• [HOW TO COMPLETE THIS TASK]: Among the lines of the material below, count those with the string "symbol". Give the number alone.

────────────────

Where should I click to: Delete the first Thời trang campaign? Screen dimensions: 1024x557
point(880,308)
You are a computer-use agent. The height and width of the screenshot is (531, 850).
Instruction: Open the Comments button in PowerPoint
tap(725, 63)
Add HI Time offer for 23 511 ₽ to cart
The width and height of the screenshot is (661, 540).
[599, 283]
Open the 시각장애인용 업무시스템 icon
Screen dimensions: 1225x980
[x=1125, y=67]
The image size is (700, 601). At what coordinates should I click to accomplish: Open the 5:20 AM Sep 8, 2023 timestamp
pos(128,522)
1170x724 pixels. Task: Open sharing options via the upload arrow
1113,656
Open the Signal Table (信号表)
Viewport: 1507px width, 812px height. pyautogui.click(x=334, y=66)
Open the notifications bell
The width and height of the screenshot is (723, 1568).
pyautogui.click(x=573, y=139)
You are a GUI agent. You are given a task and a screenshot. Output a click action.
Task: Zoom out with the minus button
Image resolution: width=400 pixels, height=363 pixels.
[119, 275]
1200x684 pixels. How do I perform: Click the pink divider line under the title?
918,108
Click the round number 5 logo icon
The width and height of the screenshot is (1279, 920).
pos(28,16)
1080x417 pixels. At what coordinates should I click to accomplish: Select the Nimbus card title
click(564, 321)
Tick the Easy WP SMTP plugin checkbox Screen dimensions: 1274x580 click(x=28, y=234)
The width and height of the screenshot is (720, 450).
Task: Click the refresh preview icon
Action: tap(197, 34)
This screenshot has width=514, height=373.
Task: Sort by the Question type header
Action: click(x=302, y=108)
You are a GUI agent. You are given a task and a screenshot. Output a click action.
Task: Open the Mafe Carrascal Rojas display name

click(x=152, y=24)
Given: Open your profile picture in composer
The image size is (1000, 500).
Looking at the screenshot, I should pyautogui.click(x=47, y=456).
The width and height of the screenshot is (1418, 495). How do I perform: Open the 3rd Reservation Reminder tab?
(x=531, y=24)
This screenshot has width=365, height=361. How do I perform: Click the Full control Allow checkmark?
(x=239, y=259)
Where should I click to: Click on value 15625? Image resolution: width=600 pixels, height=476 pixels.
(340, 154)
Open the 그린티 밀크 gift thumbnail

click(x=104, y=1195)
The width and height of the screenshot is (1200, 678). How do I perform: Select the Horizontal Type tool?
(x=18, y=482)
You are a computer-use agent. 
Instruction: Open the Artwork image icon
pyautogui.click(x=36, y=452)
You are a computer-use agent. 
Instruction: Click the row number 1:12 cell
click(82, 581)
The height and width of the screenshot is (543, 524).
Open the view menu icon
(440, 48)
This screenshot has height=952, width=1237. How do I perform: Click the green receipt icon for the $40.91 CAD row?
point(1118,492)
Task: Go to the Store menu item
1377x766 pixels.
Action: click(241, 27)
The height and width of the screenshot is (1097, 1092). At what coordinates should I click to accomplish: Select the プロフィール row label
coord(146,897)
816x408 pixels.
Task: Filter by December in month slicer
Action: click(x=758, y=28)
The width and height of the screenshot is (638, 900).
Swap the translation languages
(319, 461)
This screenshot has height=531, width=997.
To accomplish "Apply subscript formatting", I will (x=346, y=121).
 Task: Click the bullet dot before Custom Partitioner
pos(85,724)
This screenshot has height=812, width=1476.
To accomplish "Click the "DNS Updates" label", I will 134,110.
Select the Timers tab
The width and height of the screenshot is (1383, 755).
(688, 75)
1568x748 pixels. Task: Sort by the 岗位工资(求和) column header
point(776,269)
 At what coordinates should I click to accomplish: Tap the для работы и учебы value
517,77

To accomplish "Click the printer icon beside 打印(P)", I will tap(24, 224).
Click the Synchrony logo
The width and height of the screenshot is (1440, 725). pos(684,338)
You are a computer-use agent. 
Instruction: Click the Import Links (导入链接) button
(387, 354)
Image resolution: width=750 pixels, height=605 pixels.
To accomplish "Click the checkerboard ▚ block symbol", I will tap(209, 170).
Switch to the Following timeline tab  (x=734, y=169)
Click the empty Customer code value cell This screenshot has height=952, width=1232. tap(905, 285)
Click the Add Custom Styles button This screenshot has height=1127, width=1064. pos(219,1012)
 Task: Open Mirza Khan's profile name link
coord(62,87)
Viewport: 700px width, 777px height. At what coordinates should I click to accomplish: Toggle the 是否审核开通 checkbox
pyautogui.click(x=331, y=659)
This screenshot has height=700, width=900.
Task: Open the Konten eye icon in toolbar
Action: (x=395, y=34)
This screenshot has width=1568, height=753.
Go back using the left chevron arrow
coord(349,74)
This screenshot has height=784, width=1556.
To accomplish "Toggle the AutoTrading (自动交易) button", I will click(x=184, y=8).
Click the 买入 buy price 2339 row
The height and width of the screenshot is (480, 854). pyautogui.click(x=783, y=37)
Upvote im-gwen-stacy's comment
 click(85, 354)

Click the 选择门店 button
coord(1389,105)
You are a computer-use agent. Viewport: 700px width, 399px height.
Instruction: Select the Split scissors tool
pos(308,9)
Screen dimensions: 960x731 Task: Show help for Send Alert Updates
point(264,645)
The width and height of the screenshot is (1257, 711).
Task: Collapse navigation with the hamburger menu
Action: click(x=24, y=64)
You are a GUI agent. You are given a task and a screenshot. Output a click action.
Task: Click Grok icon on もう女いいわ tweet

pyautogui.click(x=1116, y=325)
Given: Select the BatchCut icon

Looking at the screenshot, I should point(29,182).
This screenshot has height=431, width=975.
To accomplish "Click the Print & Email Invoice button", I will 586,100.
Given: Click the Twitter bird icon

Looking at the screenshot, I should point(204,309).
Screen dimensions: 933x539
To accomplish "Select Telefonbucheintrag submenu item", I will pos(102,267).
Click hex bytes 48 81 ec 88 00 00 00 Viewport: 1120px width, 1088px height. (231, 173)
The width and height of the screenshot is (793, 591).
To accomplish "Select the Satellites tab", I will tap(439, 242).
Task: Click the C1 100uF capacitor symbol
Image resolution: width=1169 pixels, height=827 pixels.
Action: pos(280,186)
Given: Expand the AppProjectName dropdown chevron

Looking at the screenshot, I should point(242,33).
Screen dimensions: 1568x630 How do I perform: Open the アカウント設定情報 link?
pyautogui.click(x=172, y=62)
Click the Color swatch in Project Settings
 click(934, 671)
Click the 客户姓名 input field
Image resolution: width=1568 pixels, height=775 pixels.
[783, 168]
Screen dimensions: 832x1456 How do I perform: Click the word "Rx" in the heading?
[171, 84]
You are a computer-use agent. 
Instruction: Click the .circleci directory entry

────────────────

• [RESPONSE FOR THIS EXERCISE]: 2